_Entries provided:_
-- Begin --

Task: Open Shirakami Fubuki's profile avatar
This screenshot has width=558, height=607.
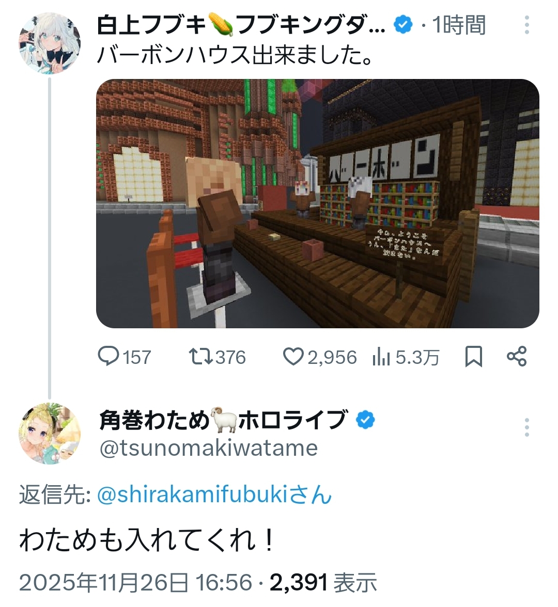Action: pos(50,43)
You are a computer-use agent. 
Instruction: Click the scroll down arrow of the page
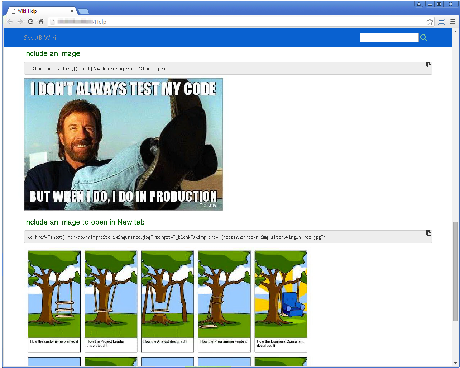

-- End --
-- Begin --

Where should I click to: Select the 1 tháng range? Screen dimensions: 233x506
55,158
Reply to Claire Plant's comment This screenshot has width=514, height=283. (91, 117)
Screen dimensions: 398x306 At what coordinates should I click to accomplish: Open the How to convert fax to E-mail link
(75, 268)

-- End --

_Do this:_
Transcribe the lines of the records from the line containing "Task: Open Shirakami Fubuki's profile avatar" through the line containing "Instruction: Click the", including both of those lines, and leave the pictures out of your answer.

_Output of the exercise:_
Task: Open Shirakami Fubuki's profile avatar
This screenshot has width=558, height=607.
Action: pos(50,43)
You are a computer-use agent. 
Instruction: Click the scroll down arrow of the page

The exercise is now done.